José Bravo Navarro, 33, died two days after receiving extra-penal leave in critical condition.
MADRID, Spain.- José Bravo Navarro, a 33-year-old resident of La Patera (Santiago de Cuba), died in the early hours of November 19 at the Ambrosio Grillo Hospital, two days after the prison authorities granted him an extra-penal license due to his critical condition.
His death was initially reported by the independent journalist Yosmany Mayeta Labrada and later confirmed by the Cubalex Legal Advice Center.
Bravo Navarro was first held in the Mar Verde prison, where he began to have a persistent cough, abdominal pain, extreme weight loss and physical exhaustion. He also suffered frequent diarrhea, dehydration, and progressive weakness during this period.
After his condition worsened, he was transferred to Boniato prison, which has a hospital facility. There, according to family testimonies cited by the journalist, he did not receive timely medical attention despite presenting obvious signs of tuberculosis, heart complications and kidney problems.
When his health was already serious, Bravo Navarro was admitted to the prison ward of the Ambrosio Grillo Hospital, in the town of Cobre. It was then that the authorities decided to grant him the so-called extra-penal freedom. However, this measure came “only a few days before his death,” said Mayeta, who described the decision as late and denounced that “there was no body to save.”
The young man died in the early hours of this Wednesday. His body was transferred to the Santiago de Cuba funeral home, where he will be buried this Thursday morning. His relatives maintain that he could have survived if medical care had been provided in time and denounce “neglect, delay and medical silence.”
Cubalex, which classified the event as a new death in state custody, recalled that these cases show “a sustained pattern of negligence and failures in the protection of life within Cuban prisons” and stressed that the State fails to fulfill its obligations when it only intervenes in terminal phases of the deterioration of inmates.

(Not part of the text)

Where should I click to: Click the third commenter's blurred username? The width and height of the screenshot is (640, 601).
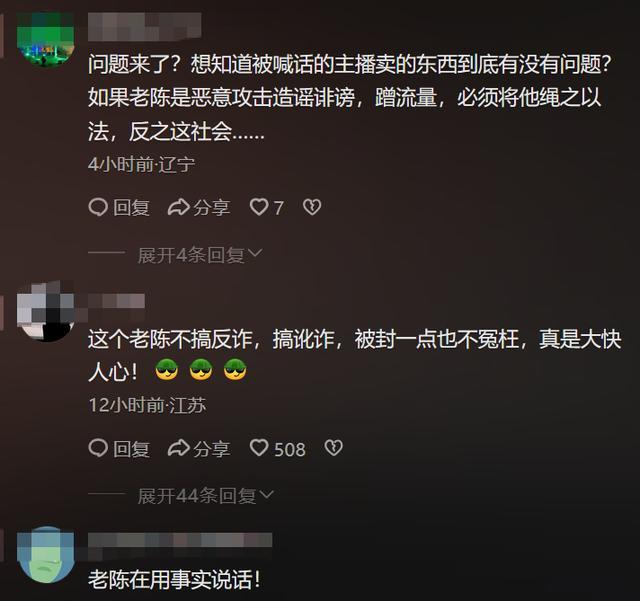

Pattern of preventable deaths in Cuban prisons
The case of José Bravo Navarro joins a long list of deaths associated with medical negligence, delays in care and prolonged deterioration during confinement, according to family members and human rights organizations.
So far in 2025, Cubalex has recorded 38 deaths of people deprived of liberty, including that of Bravo Navarro. The figure is reaffirmed by the Cuban Prison Documentation Center (CDPC) which, in addition, in its recently presented annual report, reported at least 60 deaths in Cuban prisons between March 2024 and March 2025.
The CDPC adds that, in some of those 60 deaths, the relatives were not able to access the bodies or the forensic reports, violating international protocols applicable to potentially unlawful deaths.
When presenting the report, the organization denounced: “The Cuban prison system is today a space of human degradation and political repression. These are not isolated failures, but a structural policy of punishment and silence that requires a firm international response.”
In March 2024, Cubalex presented an investigation on deaths in custody in Cuba, in which he concluded that this phenomenon reflects a systemic human rights crisis. The document noted that prisons and detention centers are characterized by overcrowding, lack of hygiene and a shortage of basic needs such as drinking water, ventilation and adequate food, which increases the risk of preventable diseases and deaths. Likewise, he denounced the poor medical care, with delays or refusals in treatments and inadequate responses to emergencies, which have led to multiple preventable deaths.